Problems
(A) In the review of A Thousand Clowns, what job did Murray walk off?
(B) Please translate this sentence from the review of A Thousand Clowns into Spanish: "There is not much of a story in this portrait of Murray and his wonderful and wacky world."

Excerpted text
^^^^^^^^

A Thousand Clowns 3 out of 4 stars

“Nick, you are about to see a horrible, horrible thing.” “What’s that Murray?” “People going to work.” With that opening exchange, we are off on a romp around New York and, more specifically, around the mind of one Murray Burns. Murray is the timeless creation of playwright and screenwriter Herb Gardner and, it has to be said, the remarkable Jason Robards who brought him to life on Broadway and in this film. There is not much of a story in this portrait of Murray and his wonderful and wacky world. Sure, we have a plot about the relentlessly iconoclast Murray and his 12-year-old nephew—who was abandoned in his studio apartment and who might be taken away by the child protection authorities. But we never get to the climatic hearing where young Nick’s fate is decided, as we might have expected in a more conventional movie. Instead, we watch Murray gambol around New York, eyeing the hordes of zombie-like employees on the street walking to work every morning. Murray, who walked off his job as a writer for a mindless children’s TV show, does not want every day to be the same, as it presumably is for those worker drones. He trades quips with young Nick (alarmingly precocious Barry Gordon) and with Sandra (perky Barbara Harris), the young psychologist who is supposed to be evaluating his home environment, and with Albert (William Daniels), the officious bureaucrat judging his suitability, and with his brother Arnold (Martin Balsam), who is responsible, and with Leo (Gene Saks), the emotionally insecure star of Chuckles the Chipmunk. Murray is that id which rails against conformity and responsibility and boredom and, because of that, we cannot help but love him. But in the end, if he is going to save Nick from a life of conformist humdrum in the future, Murray is going to have to bend in the here and now. But he won’t bend willingly—and we have to love him because of that too. Herb Gardner’s creation (said to be partly inspired by his friend, raconteur and radio personality Jean Shepherd) may be the most evocative remnant of what the spirit of the 1960s was truly all about. (Seen 7 February 2015)

^^^^^^^^

Provided material
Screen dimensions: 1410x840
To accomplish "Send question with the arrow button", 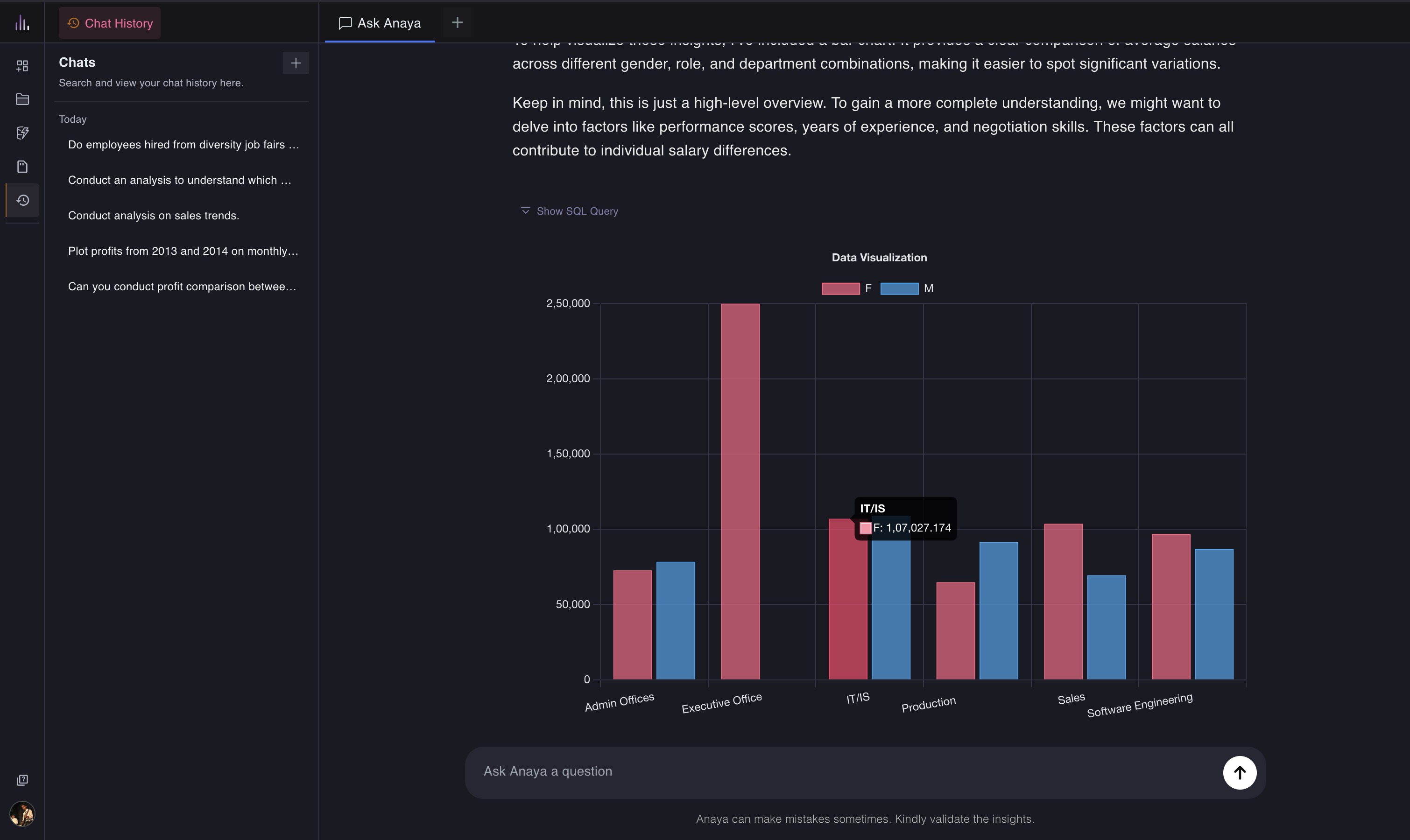I will point(1239,773).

^^^^^^^^

Solved problems
(A) He walked off his job as a writer for a mindless children's TV show.

(B) No hay mucha historia en este retrato de Murray y su mundo maravilloso y estrafalario.